A mis espaldas el Inquisidor cayó de rodillas y rompió en llanto, el herrero dejó caer sus armas.
- ¿Por qué lo hiciste? ¿Por qué de esa manera? Por el amor de Dios- Jamás supe como logré articular enfrente de aquel engendro que me congelaba la sangre.
La bruja amplió su sonrisa hasta desaparecer de su rostro cualquier apariencia humana.
- ¿El amor de Dios? No sé nada de eso, para mi ustedes son solo carne y yo necesitaba alimentar a mi bebé-
Nos enseñó un vientre hinchado de parturienta, la piel estirada y traslúcida, y dentro de ella, el movimiento viscoso de unos tentáculos.

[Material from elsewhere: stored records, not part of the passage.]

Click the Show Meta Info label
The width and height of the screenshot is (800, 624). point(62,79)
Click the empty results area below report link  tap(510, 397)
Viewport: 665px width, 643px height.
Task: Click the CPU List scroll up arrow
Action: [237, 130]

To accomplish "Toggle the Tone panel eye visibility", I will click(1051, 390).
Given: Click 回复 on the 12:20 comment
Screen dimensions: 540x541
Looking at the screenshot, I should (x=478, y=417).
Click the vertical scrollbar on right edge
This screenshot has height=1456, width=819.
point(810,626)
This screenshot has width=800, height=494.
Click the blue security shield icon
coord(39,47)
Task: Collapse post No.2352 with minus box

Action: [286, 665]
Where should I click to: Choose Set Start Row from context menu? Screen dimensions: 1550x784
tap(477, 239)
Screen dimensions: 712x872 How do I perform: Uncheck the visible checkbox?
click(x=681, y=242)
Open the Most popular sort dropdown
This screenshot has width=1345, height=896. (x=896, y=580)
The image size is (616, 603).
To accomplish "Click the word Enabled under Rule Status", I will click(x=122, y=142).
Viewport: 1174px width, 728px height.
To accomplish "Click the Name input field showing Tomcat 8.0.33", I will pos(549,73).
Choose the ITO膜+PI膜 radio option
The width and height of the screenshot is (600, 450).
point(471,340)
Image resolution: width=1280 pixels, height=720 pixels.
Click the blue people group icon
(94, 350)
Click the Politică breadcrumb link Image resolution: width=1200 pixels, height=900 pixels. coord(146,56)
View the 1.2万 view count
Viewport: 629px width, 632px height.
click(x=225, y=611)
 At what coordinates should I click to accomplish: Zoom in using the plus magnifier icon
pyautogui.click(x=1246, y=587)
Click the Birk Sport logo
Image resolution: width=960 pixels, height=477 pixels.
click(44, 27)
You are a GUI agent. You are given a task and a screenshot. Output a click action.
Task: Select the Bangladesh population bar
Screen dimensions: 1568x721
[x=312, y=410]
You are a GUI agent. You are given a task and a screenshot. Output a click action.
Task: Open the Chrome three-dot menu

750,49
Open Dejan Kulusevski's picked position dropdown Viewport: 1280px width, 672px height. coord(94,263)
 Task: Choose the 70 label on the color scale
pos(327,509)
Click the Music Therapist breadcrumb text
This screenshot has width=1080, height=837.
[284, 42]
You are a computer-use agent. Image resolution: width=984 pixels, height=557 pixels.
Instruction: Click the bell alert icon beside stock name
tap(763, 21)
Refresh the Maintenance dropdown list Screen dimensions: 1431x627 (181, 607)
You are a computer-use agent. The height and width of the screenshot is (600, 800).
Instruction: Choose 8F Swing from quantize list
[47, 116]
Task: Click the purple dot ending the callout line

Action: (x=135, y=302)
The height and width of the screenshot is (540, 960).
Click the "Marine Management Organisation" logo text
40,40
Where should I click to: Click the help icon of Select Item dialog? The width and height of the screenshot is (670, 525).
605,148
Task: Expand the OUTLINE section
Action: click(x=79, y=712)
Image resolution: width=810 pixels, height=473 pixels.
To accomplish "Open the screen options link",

El inquisidor y el herrero quedaron paralizados. Luego entendí que habían perdido la razón. Retrocedí y los arrastré hasta el claro donde nuestros hombres de apoyo se habían esfumado al escuchar los gritos. Y en todo momento la carcajada del demonio nos persiguió. Nos persiguió por el bosque, y por el sendero del arroyo, y nos persiguió hasta nuestras camas, donde nos ocultamos y lloramos y rezamos, y nos persiguió a lo largo de los días y de los años. Incluso ahora, en la misma vejez cuando ésta historia ya gastada ha perdido todo su color, incluso ahora, cuando el dolor por mi niña perdida me impide dormir, miro en dirección al bosque y tiemblo ante el recuerdo de ese sonido.